Cette semaine, nous avons le plaisir de partager avec vous l'avis de Ghislaine Degache sur le livre Le psychanalyste de Brazzaville de Dibakana Mankessi paru aux éditions Les Lettres Mouchetées, lauréat du Prix Orange du Livre en Afrique 2024, qui donne très envie de lire cet ouvrage ...
L'avis de Ghislaine Degache sur le livre Le psychanalyste de Brazzaville de Dibakana Mankessi (Ed. Les Lettres Mouchetées), lauréat du Prix Orange du Livre en Afrique 2024
"Le psychanalyste de Brazzaville, troisième roman de l’écrivain et sociologue congolais Dibakana Mankessi peut s’apparenter à une revisite de l’Histoire du Congo-Brazzaville des années 60, juste après son indépendance.
Plusieurs personnages vont permettre cette relecture historique, et ce, de manière très attractive.

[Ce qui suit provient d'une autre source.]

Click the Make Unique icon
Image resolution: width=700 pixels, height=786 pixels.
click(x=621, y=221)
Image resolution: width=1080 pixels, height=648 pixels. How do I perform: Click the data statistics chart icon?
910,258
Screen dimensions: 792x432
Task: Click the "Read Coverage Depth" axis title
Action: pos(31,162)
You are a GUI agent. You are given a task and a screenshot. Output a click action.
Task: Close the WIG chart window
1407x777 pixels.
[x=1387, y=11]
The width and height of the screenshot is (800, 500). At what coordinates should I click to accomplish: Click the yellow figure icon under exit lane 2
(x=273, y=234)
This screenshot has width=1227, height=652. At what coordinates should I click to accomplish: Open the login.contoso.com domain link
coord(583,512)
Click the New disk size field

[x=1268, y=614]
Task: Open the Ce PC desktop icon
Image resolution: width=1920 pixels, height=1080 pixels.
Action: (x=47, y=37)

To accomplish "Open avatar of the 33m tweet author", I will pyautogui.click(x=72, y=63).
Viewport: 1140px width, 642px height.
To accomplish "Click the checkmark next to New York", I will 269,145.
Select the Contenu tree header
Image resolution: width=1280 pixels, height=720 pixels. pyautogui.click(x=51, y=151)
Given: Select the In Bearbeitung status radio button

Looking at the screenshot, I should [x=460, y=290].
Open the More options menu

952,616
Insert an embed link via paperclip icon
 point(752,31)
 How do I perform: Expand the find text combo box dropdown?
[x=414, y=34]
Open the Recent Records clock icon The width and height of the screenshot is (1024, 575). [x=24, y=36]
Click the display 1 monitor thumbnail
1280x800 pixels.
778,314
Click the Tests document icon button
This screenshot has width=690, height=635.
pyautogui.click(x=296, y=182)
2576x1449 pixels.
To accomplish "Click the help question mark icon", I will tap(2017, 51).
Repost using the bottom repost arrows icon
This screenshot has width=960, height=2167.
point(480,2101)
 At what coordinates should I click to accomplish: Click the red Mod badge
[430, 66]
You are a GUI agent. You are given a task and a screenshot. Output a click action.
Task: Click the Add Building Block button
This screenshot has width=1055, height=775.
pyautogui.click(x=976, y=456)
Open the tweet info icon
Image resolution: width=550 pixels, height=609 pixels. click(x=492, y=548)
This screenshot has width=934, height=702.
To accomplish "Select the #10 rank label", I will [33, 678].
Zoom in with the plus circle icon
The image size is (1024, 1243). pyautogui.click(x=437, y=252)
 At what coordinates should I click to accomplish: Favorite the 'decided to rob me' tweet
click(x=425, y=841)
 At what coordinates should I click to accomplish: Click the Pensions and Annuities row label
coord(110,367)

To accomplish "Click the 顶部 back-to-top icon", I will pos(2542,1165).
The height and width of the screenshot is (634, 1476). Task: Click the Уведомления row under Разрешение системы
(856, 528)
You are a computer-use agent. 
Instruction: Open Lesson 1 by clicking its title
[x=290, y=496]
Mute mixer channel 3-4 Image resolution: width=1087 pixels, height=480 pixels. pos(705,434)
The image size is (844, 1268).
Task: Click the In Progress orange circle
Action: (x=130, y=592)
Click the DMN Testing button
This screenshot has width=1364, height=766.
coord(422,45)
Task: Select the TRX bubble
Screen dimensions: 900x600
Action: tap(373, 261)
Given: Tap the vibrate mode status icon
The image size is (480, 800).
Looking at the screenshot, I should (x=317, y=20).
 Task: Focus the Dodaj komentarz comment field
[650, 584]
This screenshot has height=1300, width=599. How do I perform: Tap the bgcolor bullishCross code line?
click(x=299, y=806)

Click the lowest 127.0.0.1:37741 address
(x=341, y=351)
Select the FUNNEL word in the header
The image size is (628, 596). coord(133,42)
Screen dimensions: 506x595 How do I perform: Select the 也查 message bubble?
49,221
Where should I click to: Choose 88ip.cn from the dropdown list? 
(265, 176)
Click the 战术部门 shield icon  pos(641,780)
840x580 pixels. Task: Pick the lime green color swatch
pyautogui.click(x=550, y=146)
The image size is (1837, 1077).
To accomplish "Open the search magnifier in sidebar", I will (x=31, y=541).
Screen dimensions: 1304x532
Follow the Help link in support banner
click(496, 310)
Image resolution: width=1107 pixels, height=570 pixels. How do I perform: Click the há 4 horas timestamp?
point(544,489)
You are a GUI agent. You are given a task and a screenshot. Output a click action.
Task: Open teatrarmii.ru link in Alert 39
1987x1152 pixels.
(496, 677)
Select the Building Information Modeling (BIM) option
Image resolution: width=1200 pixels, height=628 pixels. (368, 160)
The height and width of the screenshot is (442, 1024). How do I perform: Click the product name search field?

La figure centrale est le Docteur Kaya. Après s’être formé à la psychanalyse il a ouvert l’unique cabinet freudien de Brazzaville où il accueille sur son divan la quasi totalité de l’élite, des hommes, des femmes, des Européens et des intellectuels congolais.
Son activité attire déjà bien des regards mais elle sera encore davantage scrutée après l’assassinat d’un de ses patients, le procureur Lazare Matsocota…
Il consigne dans son journal les comptes rendus de ses consultations. Ses notes sont de véritables outils d’analyse permettant de mieux comprendre ces personnalités qui ont marqué le pays.
En parallèle, une autre figure clé, au cœur du roman est la jeune Loba Massolo. La destinée de cette étudiante en droit va être bouleversée par le tumulte de l’actualité du pays. Elle se voit contrainte de s’engager comme femme de ménage auprès du Docteur Kaya, sans révéler son origine.
Devenue vulnérable, sa famille ayant été proche du régime déchu, elle subit un véritable déclassement social. Elle a une vie absolument digne d’un roman et l’auteur ne s’y est pas trompé puisqu’elle va lui servir à raconter l’histoire. En effet, que ce soit son frère Yazolé, ou son premier amour Ibogo, ou encore Koussou ou le commandant Oba, tous ces êtres proches de Massolo prendront non seulement, à un moment ou à un autre, une part importante dans sa vie familiale et personnelle mais aussi une part active dans la vie de la ville et du pays. Je me suis vite attachée à chacun, déçue parfois par leur choix mais à chaque fois émue et bouleversée par leur sort.
Avec Masolo, c’est la condition féminine, les rapports de pouvoir, de soumission qui sont mis en évidence, avec le règne du patriarcat. Quant à son amie Kama, son histoire ne peut que nous révulser, nous faire horreur.
Intercalant le journal du psychanalyste avec l’intrigue, Dibakana Mankessi aborde d’abord la fin du régime de l’abbé Fulbert Youlou, premier président de la République congolaise. Les descriptions qu’il fait des Trois Glorieuses, ces trois journées de manifestations populaires qui ont précédé son renversement le 15 août 1963 sont absolument saisissantes de vie et de réalité. On a vraiment l’impression d’y assister.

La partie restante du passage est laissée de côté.